* YOUR OBJECTIVE: Every record must come back exactly as given.

* SUPPLIED MATERIAL:
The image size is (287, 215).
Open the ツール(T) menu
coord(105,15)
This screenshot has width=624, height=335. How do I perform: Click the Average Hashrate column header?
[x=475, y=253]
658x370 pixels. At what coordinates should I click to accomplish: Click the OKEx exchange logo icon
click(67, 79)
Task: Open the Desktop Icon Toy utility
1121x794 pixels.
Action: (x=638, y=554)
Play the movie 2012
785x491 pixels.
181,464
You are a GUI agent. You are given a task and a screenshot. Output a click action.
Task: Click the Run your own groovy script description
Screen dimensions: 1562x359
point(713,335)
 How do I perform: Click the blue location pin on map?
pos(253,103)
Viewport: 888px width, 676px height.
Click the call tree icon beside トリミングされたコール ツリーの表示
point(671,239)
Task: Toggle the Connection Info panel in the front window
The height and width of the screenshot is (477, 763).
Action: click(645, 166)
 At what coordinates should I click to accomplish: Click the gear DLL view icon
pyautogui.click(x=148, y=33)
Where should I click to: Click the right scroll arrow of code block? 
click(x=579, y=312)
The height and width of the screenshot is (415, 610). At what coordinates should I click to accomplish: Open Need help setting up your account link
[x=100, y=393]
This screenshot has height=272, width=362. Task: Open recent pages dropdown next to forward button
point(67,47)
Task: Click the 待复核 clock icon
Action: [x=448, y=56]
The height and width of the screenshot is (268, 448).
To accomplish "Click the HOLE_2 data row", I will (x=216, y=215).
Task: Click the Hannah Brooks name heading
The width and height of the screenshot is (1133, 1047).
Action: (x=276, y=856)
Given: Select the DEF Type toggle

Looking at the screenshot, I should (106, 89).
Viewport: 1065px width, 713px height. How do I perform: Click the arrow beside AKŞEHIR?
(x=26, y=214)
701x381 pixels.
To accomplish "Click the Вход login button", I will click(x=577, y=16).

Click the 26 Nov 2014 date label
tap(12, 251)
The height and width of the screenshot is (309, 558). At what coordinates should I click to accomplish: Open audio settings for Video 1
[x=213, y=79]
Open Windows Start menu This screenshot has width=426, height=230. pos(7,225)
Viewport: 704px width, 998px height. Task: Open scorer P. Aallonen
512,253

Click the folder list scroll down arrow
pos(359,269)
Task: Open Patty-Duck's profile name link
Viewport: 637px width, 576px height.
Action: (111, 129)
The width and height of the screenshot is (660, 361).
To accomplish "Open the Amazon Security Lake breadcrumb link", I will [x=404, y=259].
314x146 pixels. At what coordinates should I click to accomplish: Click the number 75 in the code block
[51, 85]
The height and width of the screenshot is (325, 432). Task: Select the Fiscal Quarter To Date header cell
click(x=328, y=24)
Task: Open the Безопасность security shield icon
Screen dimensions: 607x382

* RESULT OF THIS EXERCISE:
The image size is (287, 215).
Open the ツール(T) menu
coord(105,15)
This screenshot has width=624, height=335. How do I perform: Click the Average Hashrate column header?
[x=475, y=253]
658x370 pixels. At what coordinates should I click to accomplish: Click the OKEx exchange logo icon
click(67, 79)
Task: Open the Desktop Icon Toy utility
1121x794 pixels.
Action: (x=638, y=554)
Play the movie 2012
785x491 pixels.
181,464
You are a GUI agent. You are given a task and a screenshot. Output a click action.
Task: Click the Run your own groovy script description
Screen dimensions: 1562x359
point(713,335)
 How do I perform: Click the blue location pin on map?
pos(253,103)
Viewport: 888px width, 676px height.
Click the call tree icon beside トリミングされたコール ツリーの表示
point(671,239)
Task: Toggle the Connection Info panel in the front window
The height and width of the screenshot is (477, 763).
Action: click(645, 166)
 At what coordinates should I click to accomplish: Click the gear DLL view icon
pyautogui.click(x=148, y=33)
Where should I click to: Click the right scroll arrow of code block? 
click(x=579, y=312)
The height and width of the screenshot is (415, 610). At what coordinates should I click to accomplish: Open Need help setting up your account link
[x=100, y=393]
This screenshot has height=272, width=362. Task: Open recent pages dropdown next to forward button
point(67,47)
Task: Click the 待复核 clock icon
Action: [x=448, y=56]
The height and width of the screenshot is (268, 448).
To accomplish "Click the HOLE_2 data row", I will (x=216, y=215).
Task: Click the Hannah Brooks name heading
The width and height of the screenshot is (1133, 1047).
Action: (x=276, y=856)
Given: Select the DEF Type toggle

Looking at the screenshot, I should (106, 89).
Viewport: 1065px width, 713px height. How do I perform: Click the arrow beside AKŞEHIR?
(x=26, y=214)
701x381 pixels.
To accomplish "Click the Вход login button", I will click(x=577, y=16).

Click the 26 Nov 2014 date label
tap(12, 251)
The height and width of the screenshot is (309, 558). At what coordinates should I click to accomplish: Open audio settings for Video 1
[x=213, y=79]
Open Windows Start menu This screenshot has width=426, height=230. pos(7,225)
Viewport: 704px width, 998px height. Task: Open scorer P. Aallonen
512,253

Click the folder list scroll down arrow
pos(359,269)
Task: Open Patty-Duck's profile name link
Viewport: 637px width, 576px height.
Action: (111, 129)
The width and height of the screenshot is (660, 361).
To accomplish "Open the Amazon Security Lake breadcrumb link", I will [x=404, y=259].
314x146 pixels. At what coordinates should I click to accomplish: Click the number 75 in the code block
[51, 85]
The height and width of the screenshot is (325, 432). Task: Select the Fiscal Quarter To Date header cell
click(x=328, y=24)
Task: Open the Безопасность security shield icon
Screen dimensions: 607x382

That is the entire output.